■ **Task brief**: Render the records from the line with "Given: Click the United Kingdom flag icon" up to and including the final line of the records as a Markdown table with the columns Row and Entry. Omit blank lines and leave the pictures out.

#### Information provided

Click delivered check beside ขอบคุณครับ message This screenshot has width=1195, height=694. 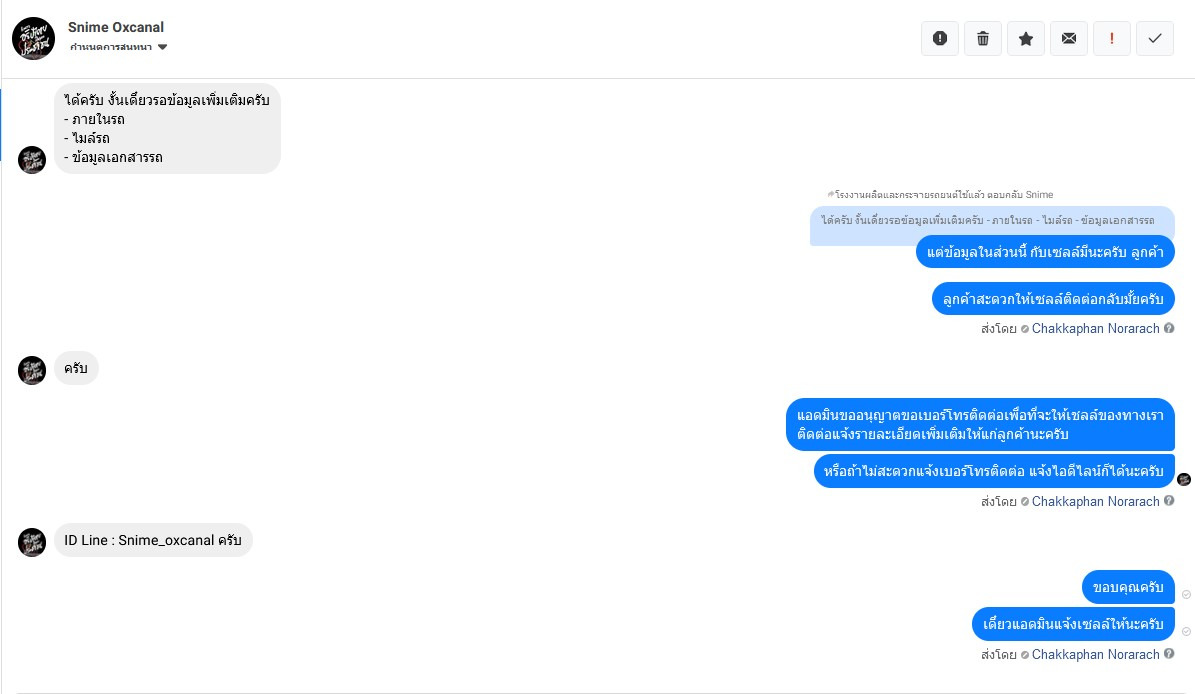click(1187, 594)
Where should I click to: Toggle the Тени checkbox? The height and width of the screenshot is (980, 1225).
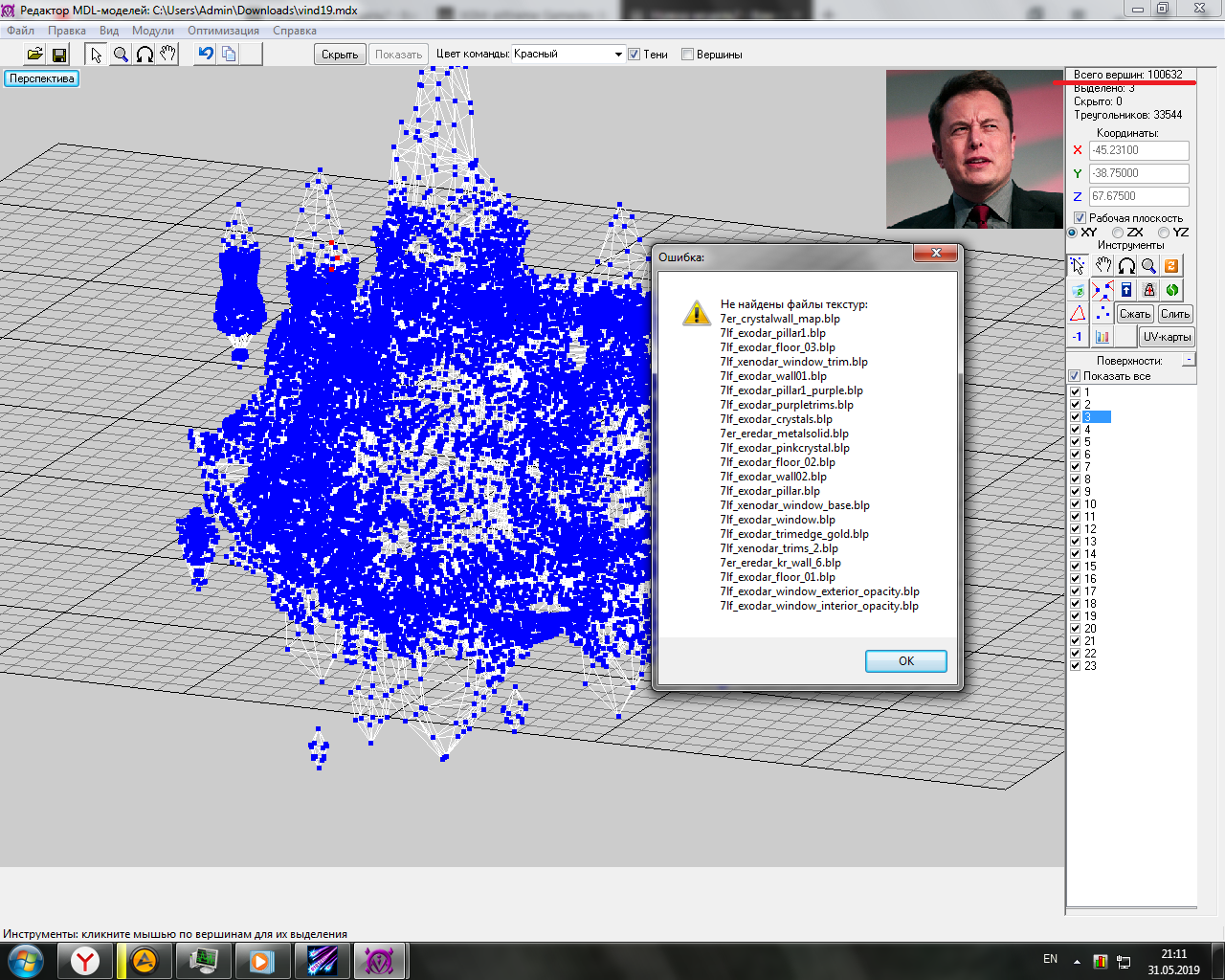click(x=634, y=55)
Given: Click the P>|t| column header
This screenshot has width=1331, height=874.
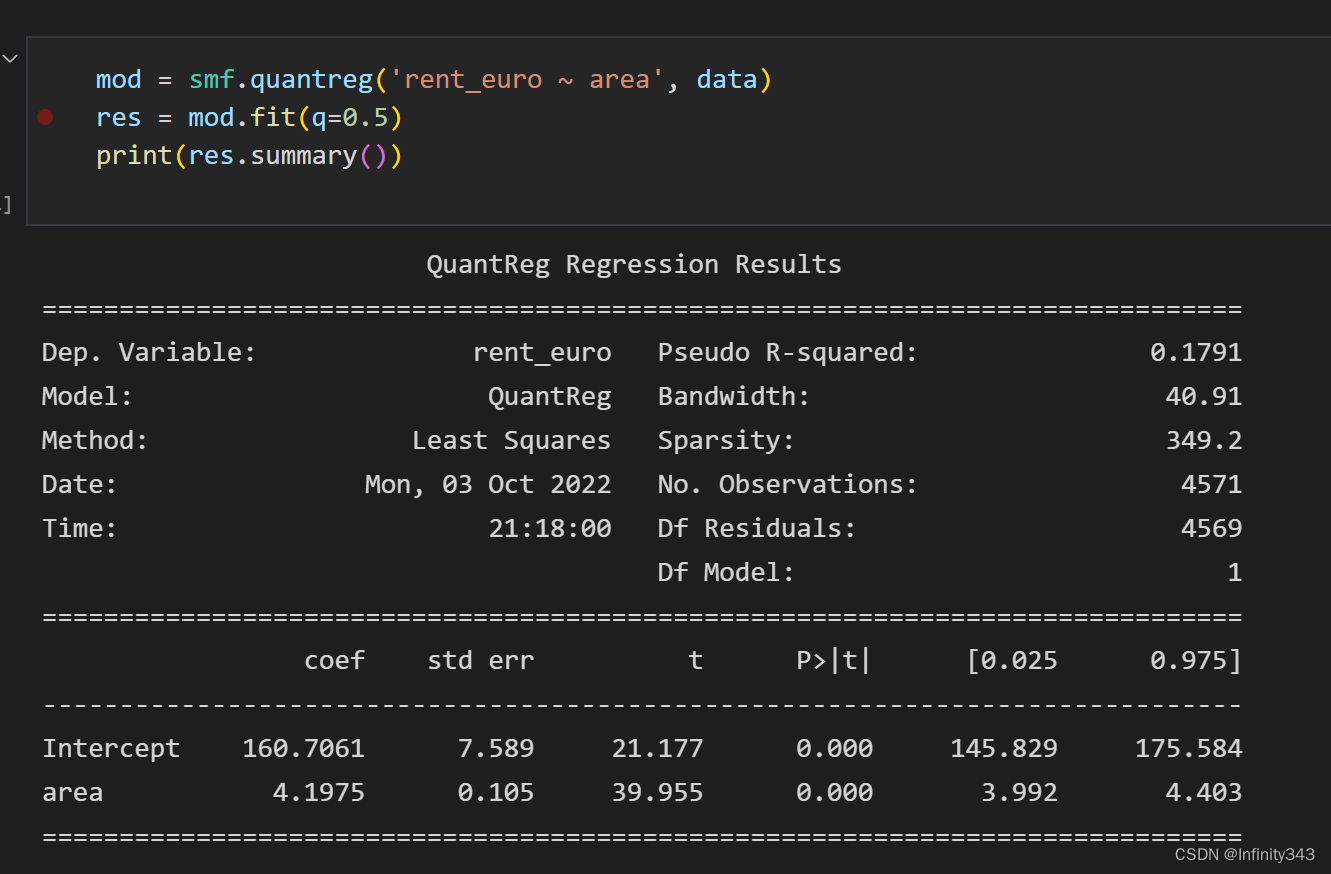Looking at the screenshot, I should click(834, 660).
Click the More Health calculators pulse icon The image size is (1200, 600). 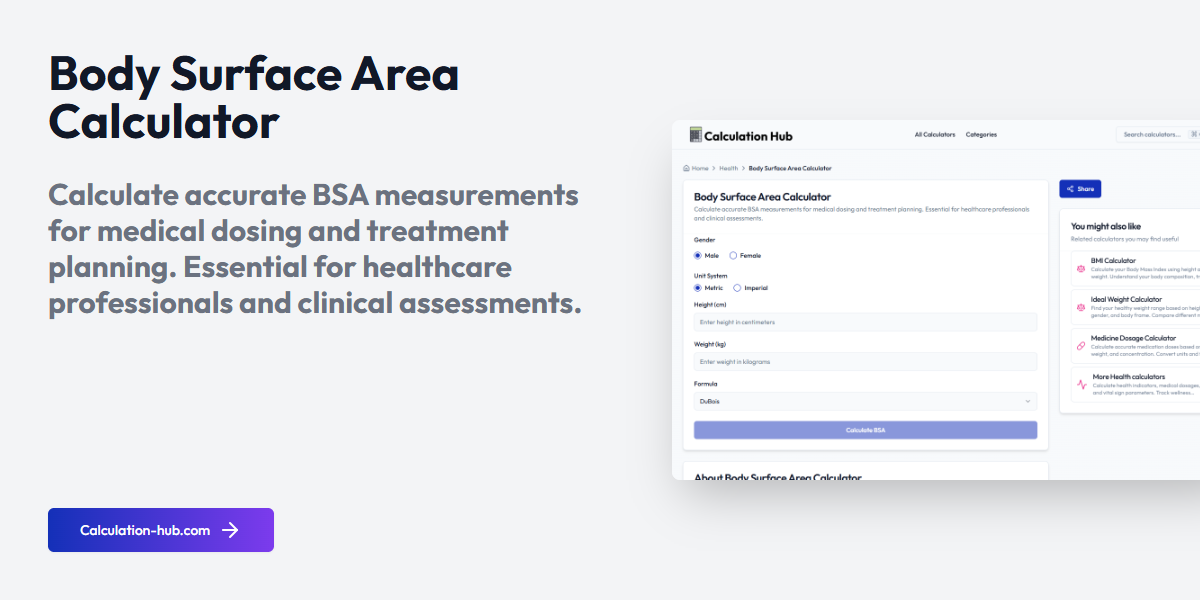pos(1082,384)
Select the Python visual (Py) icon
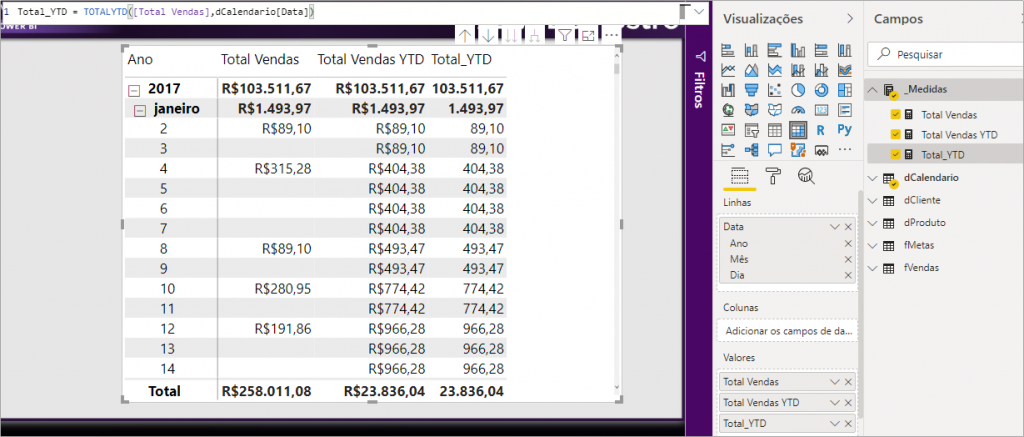The width and height of the screenshot is (1024, 437). (x=844, y=130)
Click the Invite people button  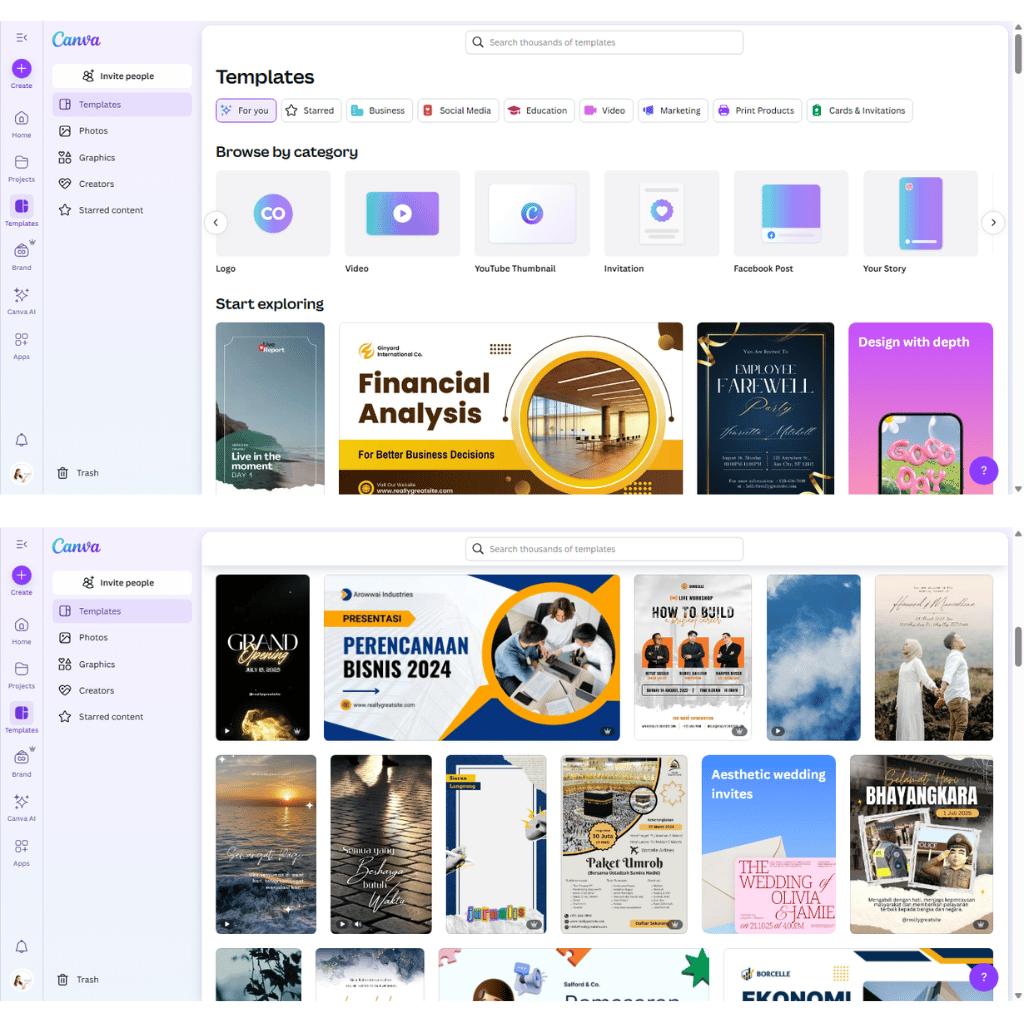[x=121, y=75]
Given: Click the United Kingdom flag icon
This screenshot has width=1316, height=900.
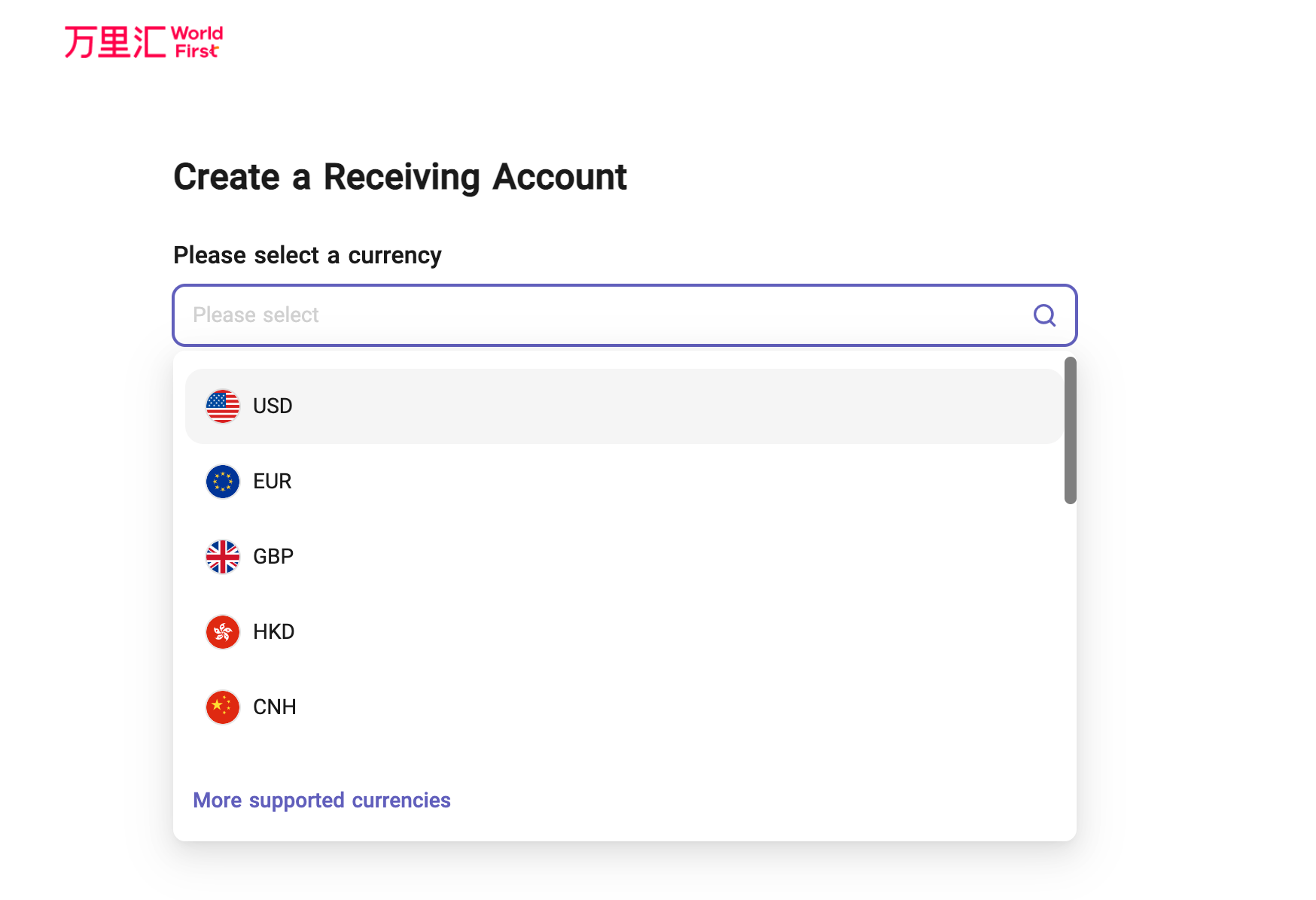Looking at the screenshot, I should pyautogui.click(x=223, y=557).
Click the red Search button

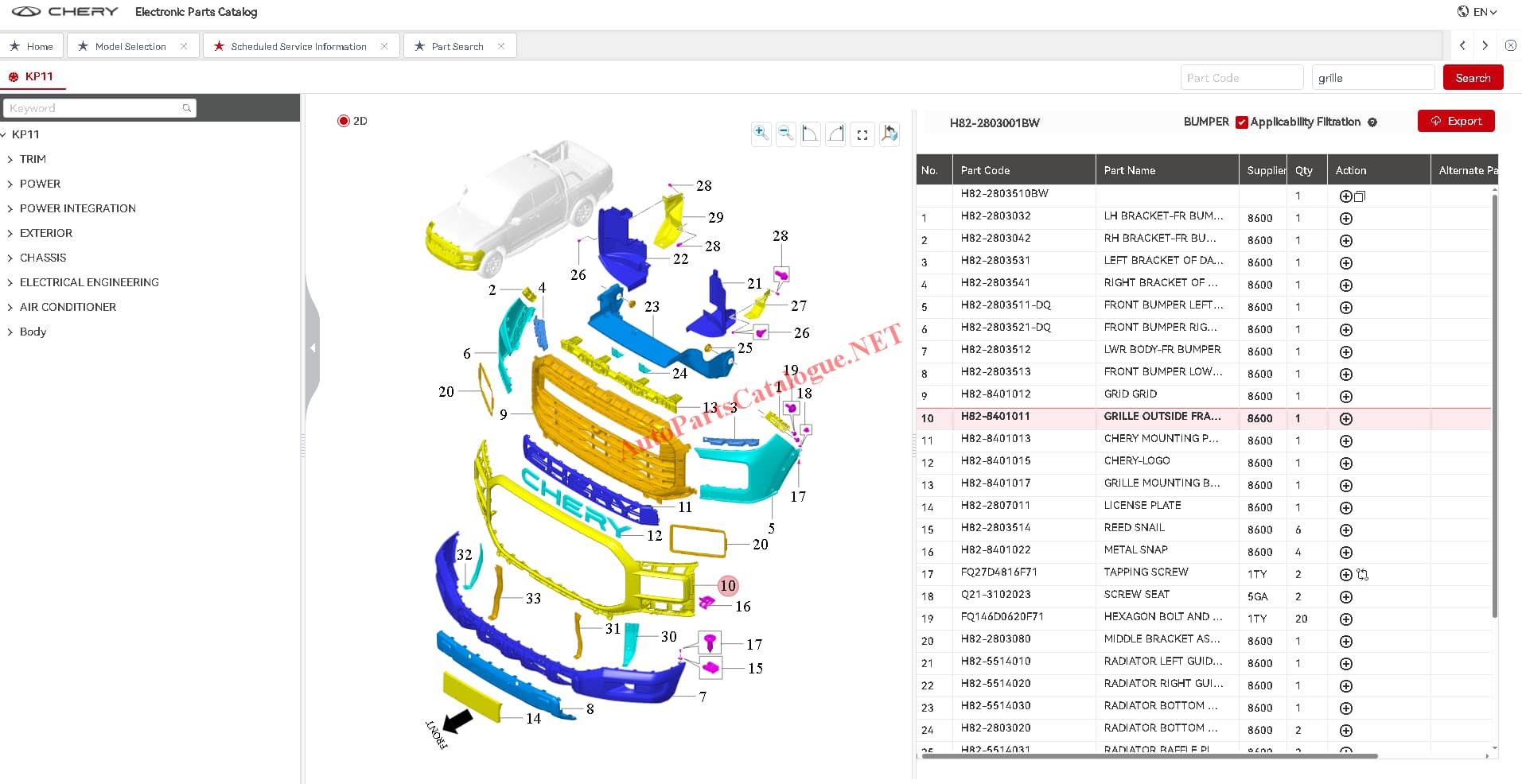pos(1473,78)
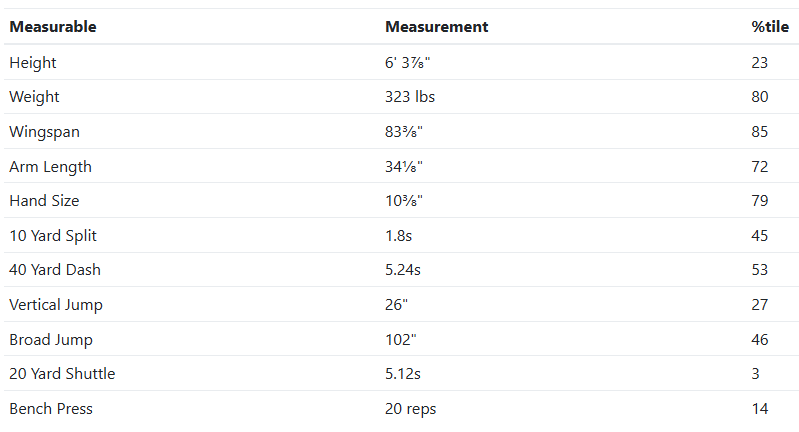The width and height of the screenshot is (799, 432).
Task: Select the 20 Yard Shuttle time 5.12s
Action: (404, 374)
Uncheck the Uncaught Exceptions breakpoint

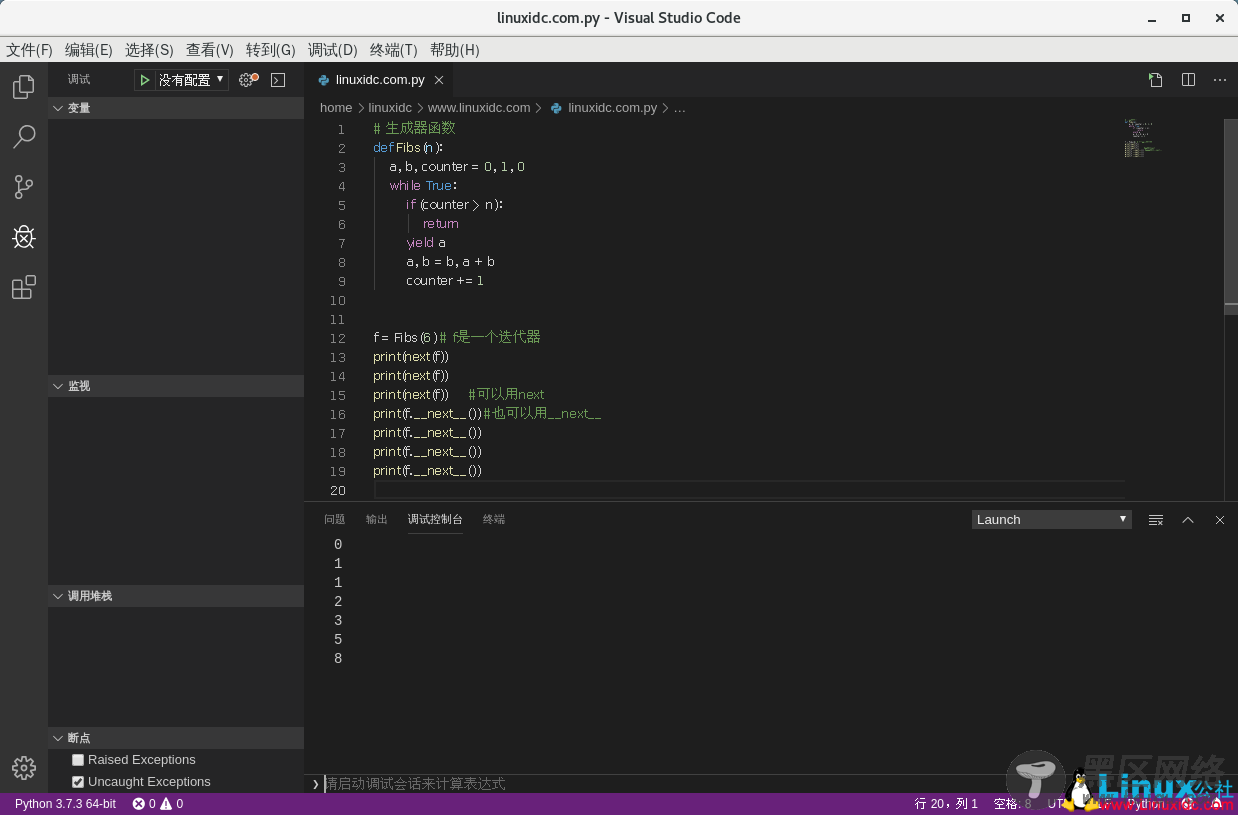pyautogui.click(x=78, y=782)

########

■ **Solution to this exercise**:
| Row | Entry |
|---|---|
| 1 | Given: Click the United Kingdom flag icon |
| 2 | This screenshot has width=1316, height=900. |
| 3 | Looking at the screenshot, I should pyautogui.click(x=223, y=557). |
| 4 | Click the red Search button |
| 5 | pos(1473,78) |
| 6 | The width and height of the screenshot is (799, 432). |
| 7 | Task: Select the 20 Yard Shuttle time 5.12s |
| 8 | Action: (404, 374) |
| 9 | Uncheck the Uncaught Exceptions breakpoint |
| 10 | pyautogui.click(x=78, y=782) |